→ TASK TO CARRY OUT: Repeat these lines word for word, starting at the first line of the items and stopping after the line that contains "at (1148, 544).".

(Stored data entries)

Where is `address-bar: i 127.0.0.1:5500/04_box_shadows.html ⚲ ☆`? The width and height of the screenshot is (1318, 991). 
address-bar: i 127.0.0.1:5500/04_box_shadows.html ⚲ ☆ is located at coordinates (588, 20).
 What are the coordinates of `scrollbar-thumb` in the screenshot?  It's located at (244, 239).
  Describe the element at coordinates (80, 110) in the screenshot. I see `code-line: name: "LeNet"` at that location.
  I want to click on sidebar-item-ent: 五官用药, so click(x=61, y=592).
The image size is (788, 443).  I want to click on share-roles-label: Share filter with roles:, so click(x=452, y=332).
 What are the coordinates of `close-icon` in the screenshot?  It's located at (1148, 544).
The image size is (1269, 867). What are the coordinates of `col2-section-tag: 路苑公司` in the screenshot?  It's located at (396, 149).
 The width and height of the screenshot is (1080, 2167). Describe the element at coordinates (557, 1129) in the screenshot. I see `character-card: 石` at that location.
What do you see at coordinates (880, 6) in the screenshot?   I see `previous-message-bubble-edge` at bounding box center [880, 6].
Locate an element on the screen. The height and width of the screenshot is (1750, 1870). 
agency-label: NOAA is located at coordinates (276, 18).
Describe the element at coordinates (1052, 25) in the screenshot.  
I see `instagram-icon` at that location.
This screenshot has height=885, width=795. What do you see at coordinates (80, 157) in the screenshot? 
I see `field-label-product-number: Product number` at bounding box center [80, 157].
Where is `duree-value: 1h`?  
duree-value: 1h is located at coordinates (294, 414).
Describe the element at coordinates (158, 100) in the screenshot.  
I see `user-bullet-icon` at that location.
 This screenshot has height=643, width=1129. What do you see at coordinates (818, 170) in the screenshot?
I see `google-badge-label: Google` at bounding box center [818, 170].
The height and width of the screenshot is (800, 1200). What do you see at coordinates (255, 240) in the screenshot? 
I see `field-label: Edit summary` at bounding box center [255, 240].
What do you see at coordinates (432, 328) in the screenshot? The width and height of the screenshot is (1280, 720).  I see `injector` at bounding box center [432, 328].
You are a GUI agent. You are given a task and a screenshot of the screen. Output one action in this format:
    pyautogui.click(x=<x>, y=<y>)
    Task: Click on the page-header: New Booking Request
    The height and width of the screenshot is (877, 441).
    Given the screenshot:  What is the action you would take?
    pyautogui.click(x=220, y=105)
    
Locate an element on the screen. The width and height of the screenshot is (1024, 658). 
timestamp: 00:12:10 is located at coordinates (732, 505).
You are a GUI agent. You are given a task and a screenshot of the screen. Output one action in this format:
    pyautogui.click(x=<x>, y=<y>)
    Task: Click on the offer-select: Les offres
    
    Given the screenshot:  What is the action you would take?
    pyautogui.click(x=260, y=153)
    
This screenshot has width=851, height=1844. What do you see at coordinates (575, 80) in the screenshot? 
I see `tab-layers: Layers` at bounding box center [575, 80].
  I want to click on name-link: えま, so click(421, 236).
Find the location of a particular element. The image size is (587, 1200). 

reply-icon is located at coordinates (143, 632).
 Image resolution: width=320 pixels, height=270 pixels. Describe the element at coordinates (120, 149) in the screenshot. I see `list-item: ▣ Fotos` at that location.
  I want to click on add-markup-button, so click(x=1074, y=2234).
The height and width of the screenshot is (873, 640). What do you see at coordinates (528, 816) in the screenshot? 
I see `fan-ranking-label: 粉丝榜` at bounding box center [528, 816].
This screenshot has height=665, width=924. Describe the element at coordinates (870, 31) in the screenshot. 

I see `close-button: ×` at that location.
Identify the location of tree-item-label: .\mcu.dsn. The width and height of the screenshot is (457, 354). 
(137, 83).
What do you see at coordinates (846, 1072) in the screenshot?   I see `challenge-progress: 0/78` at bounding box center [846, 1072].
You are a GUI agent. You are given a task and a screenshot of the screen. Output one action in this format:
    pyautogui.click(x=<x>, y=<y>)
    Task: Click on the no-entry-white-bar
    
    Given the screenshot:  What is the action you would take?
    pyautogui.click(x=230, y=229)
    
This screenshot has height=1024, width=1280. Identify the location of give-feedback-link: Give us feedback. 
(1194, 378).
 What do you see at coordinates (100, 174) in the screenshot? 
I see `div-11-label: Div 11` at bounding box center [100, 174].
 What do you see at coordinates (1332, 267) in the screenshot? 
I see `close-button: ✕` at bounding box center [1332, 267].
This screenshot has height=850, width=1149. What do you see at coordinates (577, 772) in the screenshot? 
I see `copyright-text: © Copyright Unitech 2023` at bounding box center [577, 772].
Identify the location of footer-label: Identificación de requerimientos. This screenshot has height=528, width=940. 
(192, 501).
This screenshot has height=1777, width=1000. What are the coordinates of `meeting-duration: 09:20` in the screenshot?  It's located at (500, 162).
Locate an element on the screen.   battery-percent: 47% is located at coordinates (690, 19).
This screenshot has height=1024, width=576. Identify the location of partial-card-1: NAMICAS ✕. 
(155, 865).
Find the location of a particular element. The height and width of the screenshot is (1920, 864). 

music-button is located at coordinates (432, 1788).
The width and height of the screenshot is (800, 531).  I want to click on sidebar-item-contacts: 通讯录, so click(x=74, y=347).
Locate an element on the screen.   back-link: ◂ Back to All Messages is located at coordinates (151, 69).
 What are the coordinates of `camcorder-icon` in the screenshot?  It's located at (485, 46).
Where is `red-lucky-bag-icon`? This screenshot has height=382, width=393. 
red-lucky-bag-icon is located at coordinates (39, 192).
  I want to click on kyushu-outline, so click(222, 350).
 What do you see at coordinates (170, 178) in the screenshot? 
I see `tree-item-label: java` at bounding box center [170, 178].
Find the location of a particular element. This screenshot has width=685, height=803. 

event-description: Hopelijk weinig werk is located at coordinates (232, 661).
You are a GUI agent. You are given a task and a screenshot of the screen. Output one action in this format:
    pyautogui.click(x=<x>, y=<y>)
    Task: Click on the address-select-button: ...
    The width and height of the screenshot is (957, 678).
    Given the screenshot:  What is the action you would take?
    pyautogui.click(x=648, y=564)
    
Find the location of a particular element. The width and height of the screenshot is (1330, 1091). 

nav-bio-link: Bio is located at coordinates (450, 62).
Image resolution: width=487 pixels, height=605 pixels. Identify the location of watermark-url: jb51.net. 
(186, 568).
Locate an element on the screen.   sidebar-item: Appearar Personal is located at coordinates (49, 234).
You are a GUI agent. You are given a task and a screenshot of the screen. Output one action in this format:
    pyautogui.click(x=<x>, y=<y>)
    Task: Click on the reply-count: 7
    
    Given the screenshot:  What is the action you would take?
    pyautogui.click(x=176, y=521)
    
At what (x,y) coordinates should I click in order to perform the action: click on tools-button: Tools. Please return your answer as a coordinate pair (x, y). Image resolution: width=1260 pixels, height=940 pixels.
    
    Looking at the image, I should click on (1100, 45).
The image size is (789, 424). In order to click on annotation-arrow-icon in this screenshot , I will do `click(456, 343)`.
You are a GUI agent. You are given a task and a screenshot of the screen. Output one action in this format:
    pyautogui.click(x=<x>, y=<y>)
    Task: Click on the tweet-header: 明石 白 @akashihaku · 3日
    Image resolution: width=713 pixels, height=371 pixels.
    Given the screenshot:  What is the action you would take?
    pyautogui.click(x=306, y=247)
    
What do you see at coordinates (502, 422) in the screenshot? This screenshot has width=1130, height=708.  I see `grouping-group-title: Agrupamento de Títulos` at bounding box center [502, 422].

→ RESPONSE FOR THIS EXERCISE:
Where is `address-bar: i 127.0.0.1:5500/04_box_shadows.html ⚲ ☆`? The width and height of the screenshot is (1318, 991). 
address-bar: i 127.0.0.1:5500/04_box_shadows.html ⚲ ☆ is located at coordinates (588, 20).
 What are the coordinates of `scrollbar-thumb` in the screenshot?  It's located at (244, 239).
  Describe the element at coordinates (80, 110) in the screenshot. I see `code-line: name: "LeNet"` at that location.
  I want to click on sidebar-item-ent: 五官用药, so click(x=61, y=592).
The image size is (788, 443).  I want to click on share-roles-label: Share filter with roles:, so click(x=452, y=332).
 What are the coordinates of `close-icon` in the screenshot?  It's located at (1148, 544).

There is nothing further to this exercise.